Early in C# I saw some really ugly implementations of crypto from other
languages, for example. Often pretty obvious the person porting didn't
understand the new language well.

Some things hard in one language are easy in another, and it usually helps to
have a good understanding of both. Just my own POV. However, low level code
often requires one to do things "the hard way" for performance reasons. I
particularly appreciate what Go, Rust, C# and others bring to the table.

Most of the code I write isn't particularly performance intensive, so I tend
to reach for JS in early implementations. Though happy to rewrite if/when
performance becomes a concern. I really enjoy articles like this.

------
lukego
Since we are looking at PCI Ethernet drivers written in languages other than C
(fun!) here is one written in Forth too:
[https://github.com/openbios/openfirmware/blob/master/dev/ne2...](https://github.com/openbios/openfirmware/blob/master/dev/ne2000/ne2kpci.fth)
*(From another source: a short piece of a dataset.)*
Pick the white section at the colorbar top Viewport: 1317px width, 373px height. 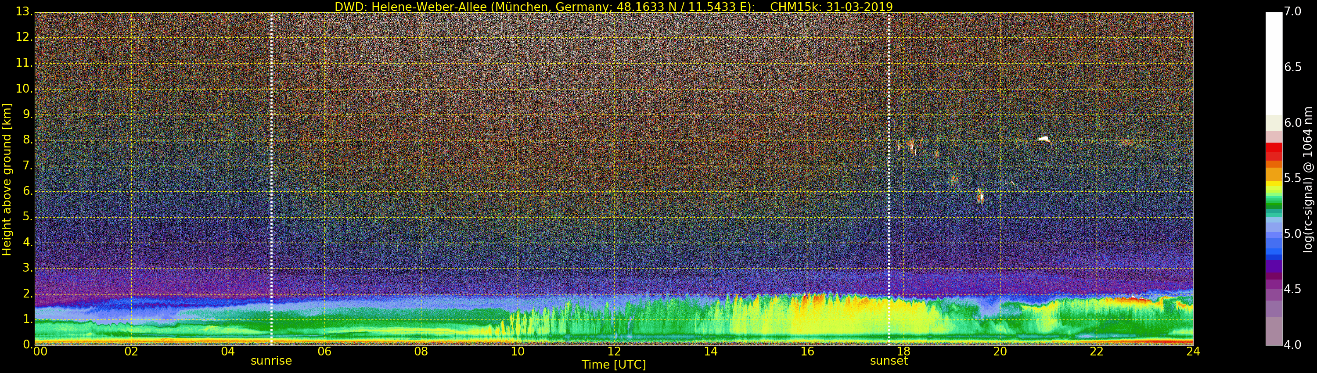1274,61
Good to remember that C and Unix kernels haven't always had a monopoly on
device drivers.

------
jononor
The Rust version of ixy seems to have as many or a bit more lines of code than
the C version? That is a bit suprising to me. 1306 for Rust, and '1000' for C.
The Rust additionally uses 4 dependencies from crates.io

Unsafe usage is quite small, at 10%, which seems good for a hardware device
driver.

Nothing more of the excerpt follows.